After making some progress on this issue by adding the
timesheet/timeentry functionality to the production run task declaration
services, I've encountered more difficulties implementing the needed
functionality. I added a TimeEntryAssoc entity so that inspectors can
directly inspect a manufacturing workers prior time entry. I was going
to use the TimeEntryAssoc entity to determine the number of bad pieces
per manufacturing worker by looking at the inspection timeEntry
quantityRejected and extracting the related manufacturing time entry
partyId. The problem with this is that sometimes rejected quantity on
the inspection ticket might represent faults on the inspectors part
rather than the manufacturers such as if the inspector drops parts. For
this case the inspector should be considered the one who caused the bad
piece not the manufacturer.
To determine the party at fault for rejected pieces it seems there needs
to be another entity created to track the info. Maybe something like
TimeEntryRejectParty that divides the time entry rejected quantity and
applies them to the parties actually responsible for the rejects.
The only alternative I've come up with other than adding a new
TimeEntryRejectParty is to assign the faulty partyId to the
inventoryItemDetail record that would be created for the by-products
declared to account for the rejects. But this method is dependent on
by-products always being declared when rejects occur which might not
always happen. Therefore it seems creating a dedicated entity like
TimeEntryRejectParty is the better method.
Anyone have any thoughts on this issue?
On 02/24/2014 01:37 PM, Christian Carlow wrote:
My last post can be disregarded, splitting the production run
declaration into two different forms seems correct. There needs to be
a way to relate time entries created from the first form to inventory
item details created in the second form so that the types of rejects
that were produced from time entries can be determined.

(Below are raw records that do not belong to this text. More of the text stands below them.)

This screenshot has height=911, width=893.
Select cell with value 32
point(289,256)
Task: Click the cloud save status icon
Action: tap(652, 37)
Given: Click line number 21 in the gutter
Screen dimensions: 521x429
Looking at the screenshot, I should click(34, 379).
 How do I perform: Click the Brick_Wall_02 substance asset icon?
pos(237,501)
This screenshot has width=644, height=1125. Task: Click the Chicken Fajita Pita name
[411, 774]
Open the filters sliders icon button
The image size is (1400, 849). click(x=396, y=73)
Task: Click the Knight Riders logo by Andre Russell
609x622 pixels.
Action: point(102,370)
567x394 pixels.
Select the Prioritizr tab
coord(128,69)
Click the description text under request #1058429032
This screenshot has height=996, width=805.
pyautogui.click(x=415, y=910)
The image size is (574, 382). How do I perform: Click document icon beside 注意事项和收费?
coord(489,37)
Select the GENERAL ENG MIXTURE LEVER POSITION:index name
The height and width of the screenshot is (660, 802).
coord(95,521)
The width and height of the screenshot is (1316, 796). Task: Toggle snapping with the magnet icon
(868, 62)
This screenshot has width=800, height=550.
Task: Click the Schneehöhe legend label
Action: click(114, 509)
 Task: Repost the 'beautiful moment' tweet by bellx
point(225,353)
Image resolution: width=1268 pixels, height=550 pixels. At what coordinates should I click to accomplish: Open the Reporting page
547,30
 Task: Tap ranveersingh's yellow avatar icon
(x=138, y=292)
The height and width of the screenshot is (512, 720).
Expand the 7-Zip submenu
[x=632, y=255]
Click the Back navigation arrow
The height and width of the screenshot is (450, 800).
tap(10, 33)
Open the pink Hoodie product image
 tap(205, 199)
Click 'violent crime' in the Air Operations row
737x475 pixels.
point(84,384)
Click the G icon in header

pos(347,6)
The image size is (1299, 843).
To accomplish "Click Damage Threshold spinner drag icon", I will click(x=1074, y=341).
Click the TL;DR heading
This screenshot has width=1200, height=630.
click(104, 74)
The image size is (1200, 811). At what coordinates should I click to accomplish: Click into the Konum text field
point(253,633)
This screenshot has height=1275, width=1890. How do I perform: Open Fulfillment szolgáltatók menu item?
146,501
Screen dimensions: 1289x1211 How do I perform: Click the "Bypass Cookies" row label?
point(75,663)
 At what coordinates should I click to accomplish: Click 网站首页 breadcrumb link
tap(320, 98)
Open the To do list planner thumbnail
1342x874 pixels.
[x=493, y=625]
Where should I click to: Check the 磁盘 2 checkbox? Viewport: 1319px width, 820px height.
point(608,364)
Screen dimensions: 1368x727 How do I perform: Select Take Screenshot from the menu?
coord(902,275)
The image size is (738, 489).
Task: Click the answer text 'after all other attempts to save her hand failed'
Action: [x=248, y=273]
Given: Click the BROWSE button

On 02/24/2014 01:05 PM, Christian Carlow wrote:
Is there a reason the two Production Run Declaration
(manufacturing/control/ProductionRunDeclaration) forms cannot be
combined into a single form? If the first form is used to declare
rejections, why can't the by-products products be declared as
inventory in the same form instead of having to be done using the
second form?
On 02/24/2014 12:36 PM, Christian Carlow wrote:
Another related issue is how to determine the particular rejection
reasons. Inspectors may declare rejected pieces as by-products
during production run inspection steps that may be capable of
rework. The percentage good by employee report mentioned in the
previous post also displays the reasons associated with each
rejection. Each of the rejection reason codes were converted to
individual products within OFBiz, but the problem is how to relate
those rejection products declared to the inspector work effort time
entries. Adding timeEntryId to the InventoryItemDetail entity seems
to provide a way of relating time entries created by production run
task declarations. Is anyone against adding timeEntryId to
InventoryItemDetail?
On 02/24/2014 12:14 PM, Christian Carlow wrote:
I changed the title to be more clear.
The company ticket system has inspection functionality that allows
inspectors to declare multiple types of rejects for the quantity
specified on manufacturing tickets. This functionality doesn't
seem supported in OFBiz. I've see no way to determine that a
worker from a production run inspection task inspected work done by
a particular worker in the prior manufacturing step. The company
relies on this functionality to generated a percentage good by
employee report that analyzes the inspections for rejections and
looks at its related manufacturing ticket to determine which
manufacturing workers produced rejects.
I created OFBIZ-5532
<https://issues.apache.org/jira/browse/OFBIZ-5532> to allow time
entries to be created during production run task declarations. To
support the functionality explained above, I think the an extension
would be necessary for relating time entries. Something such as
TimeEntryAssoc could be created to relate the inspection task time
entry to the manufacturing task time entry so that the actual
workers and associated quantities could be determined.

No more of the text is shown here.